Si può dire però che mediamente siamo diventati più attenti e consapevoli alle nostre scelte, sia che si tratti di cibo che di vestiti o di edilizia. Stiamo imparando che, in un mondo sempre più connesso ed informato, ogni azione ha una conseguenza e che è arrivato ora il momento di scegliere bene perché la corsa alla crescita economica infinita sembra terminata..

Oggi le aziende sono chiamate a perseguire nel loro percorso di sviluppo e di crescita, oltre ad una strategia atta a generare ricchezza (non solo economica), anche una strategia capace di garantire il connubio tra competitività, sostenibilità ambientale e responsabilità sociale; elementi cruciali per il successo e premesse essenziali per l’affermarsi di una vera e nuova cultura di impresa. Le imprese devono diventare consapevoli che la salvaguardia del contesto ambientale e sociale è interesse primario collettivo.

Guarda caso chi fa la parte del leone nel consumo di risorse (energia e materiali) sono le aziende che operano nell’edilizia. E all’interno del settore edile è l’impiantistica ad avere uno dei ruoli più importanti, soprattutto in questa fase storica di transizione.

Sostenibilità sociale economica e ambientale

Questione di pesi… e di algoritmi

Edifici sempre più coibentati e una crescente attenzione al dettaglio hanno portato ad involucri edilizi sempre più performanti che necessitano di pochissima energia per garantire il comfort all’interno degli ambienti. Questo è stato uno dei motivi principali della nascita di Easytech, una realtà che coniuga esperienza e innovazione per dare una risposta di qualità, tecnologicamente avanzata e soprattutto sostenibile nel vero senso del termine.

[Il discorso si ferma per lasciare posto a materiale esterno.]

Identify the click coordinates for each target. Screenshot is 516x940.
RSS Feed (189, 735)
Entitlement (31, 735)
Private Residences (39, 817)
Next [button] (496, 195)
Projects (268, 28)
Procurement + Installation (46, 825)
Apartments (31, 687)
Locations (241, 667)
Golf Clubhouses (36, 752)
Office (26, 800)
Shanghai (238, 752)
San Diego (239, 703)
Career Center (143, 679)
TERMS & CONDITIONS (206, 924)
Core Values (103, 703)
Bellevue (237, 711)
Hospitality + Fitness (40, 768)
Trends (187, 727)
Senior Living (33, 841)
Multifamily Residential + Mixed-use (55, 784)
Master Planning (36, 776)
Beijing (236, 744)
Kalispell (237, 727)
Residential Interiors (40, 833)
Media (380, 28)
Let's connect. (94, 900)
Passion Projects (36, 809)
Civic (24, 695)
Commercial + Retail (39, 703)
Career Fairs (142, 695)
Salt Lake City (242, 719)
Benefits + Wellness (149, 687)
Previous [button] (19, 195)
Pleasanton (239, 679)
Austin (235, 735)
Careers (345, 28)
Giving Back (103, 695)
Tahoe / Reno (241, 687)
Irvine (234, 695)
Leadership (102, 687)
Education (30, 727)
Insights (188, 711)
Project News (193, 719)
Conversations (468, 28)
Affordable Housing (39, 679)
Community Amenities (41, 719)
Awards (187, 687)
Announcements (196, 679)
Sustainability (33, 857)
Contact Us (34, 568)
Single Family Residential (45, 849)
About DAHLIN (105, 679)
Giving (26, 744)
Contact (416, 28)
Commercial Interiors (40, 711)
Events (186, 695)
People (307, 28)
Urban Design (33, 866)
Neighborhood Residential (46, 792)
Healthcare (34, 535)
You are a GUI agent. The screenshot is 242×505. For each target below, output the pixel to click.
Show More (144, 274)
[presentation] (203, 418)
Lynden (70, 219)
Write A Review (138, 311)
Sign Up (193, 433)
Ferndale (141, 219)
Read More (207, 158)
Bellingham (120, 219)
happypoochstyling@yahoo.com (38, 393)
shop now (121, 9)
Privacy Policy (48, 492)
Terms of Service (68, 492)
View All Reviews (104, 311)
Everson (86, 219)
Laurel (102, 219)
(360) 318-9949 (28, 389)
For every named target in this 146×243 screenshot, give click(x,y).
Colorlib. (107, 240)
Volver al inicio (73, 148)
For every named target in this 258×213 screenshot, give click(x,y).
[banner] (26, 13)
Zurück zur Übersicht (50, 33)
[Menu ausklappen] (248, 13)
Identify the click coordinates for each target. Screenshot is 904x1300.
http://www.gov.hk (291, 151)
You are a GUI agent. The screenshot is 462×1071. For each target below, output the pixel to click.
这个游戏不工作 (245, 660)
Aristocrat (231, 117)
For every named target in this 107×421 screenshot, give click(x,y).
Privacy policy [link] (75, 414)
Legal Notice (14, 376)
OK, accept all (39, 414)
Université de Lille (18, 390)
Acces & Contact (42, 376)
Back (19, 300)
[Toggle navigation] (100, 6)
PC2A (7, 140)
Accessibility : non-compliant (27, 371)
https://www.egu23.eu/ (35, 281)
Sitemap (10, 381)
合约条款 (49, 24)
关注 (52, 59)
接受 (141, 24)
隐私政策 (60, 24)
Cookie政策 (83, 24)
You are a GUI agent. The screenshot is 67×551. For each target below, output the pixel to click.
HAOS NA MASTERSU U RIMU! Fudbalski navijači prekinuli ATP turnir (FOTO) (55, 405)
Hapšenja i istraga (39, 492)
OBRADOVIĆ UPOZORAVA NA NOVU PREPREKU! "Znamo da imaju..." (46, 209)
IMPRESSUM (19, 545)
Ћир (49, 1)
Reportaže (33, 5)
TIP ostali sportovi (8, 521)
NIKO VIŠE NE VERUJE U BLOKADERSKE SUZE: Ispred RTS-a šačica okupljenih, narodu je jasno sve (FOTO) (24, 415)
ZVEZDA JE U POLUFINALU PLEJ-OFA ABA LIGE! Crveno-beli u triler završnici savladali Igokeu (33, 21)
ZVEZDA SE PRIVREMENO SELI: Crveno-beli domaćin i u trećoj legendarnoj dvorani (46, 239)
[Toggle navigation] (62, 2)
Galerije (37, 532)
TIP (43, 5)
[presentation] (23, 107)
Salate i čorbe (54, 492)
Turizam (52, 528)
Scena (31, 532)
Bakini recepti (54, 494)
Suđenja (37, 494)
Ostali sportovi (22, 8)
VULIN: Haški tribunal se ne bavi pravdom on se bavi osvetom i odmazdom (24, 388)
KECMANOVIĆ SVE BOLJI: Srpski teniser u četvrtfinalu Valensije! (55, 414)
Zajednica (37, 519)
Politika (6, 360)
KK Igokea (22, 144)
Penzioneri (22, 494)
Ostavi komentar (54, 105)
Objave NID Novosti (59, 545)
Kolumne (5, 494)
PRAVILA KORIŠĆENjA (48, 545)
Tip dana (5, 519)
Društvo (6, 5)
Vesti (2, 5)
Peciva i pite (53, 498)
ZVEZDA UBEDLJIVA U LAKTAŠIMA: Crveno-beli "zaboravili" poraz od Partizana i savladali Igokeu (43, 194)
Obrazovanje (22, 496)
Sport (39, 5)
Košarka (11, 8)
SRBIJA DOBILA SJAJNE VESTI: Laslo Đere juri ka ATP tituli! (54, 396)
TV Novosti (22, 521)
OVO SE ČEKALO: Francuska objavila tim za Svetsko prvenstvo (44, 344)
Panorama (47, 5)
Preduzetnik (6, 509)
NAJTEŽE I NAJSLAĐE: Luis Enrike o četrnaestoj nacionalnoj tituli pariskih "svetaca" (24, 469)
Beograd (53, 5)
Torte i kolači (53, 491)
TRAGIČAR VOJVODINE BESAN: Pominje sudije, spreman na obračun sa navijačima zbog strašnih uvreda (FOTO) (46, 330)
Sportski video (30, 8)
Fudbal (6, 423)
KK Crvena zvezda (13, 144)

Inizialmente l’idea era creare un impianto di riscaldamento elettrico che potesse essere competitivo con il tradizionale idronico perché molto più veloce nel portare in temperatura gli spazi interni; più facile da gestire grazie al fatto di rendere indipendente ogni ambiente e più sostenibile poiché la quantità di materiale utilizzato è circa il 3% rispetto ad un impianto tradizionale. L’altro importantissimo aspetto su cui investire era la facilità nello sfruttare l’energia gratuita prodotta localmente (fotovoltaico o eolico).

Ci siamo però accorti che lavorare con un impianto di riscaldamento elettrico ci apriva le porte ad una serie di innumerevoli interazioni con altri sistemi/impianti e che, grazie alla programmazione informatica (ora molto più evoluta di quella utilizzata nella ricerca del MIT del 1972 sopracitata), avremmo potuto fare ben di più che gestire il solo riscaldamento: gestire, monitorare e contabilizzare l’intera energia utilizzata dall’edificio. Insomma un impianto domotico vero e proprio focalizzato sull’aspetto energia.

In questo modo, oltre a facilitare la gestione all’utente, lo si può rendere anche consapevole di come utilizza quotidianamente le risorse che preleva dalla rete e/o che arrivano gratuitamente dal fotovoltaico, al fine di migliorarne la consapevolezza e ridurre i consumi e gli sprechi.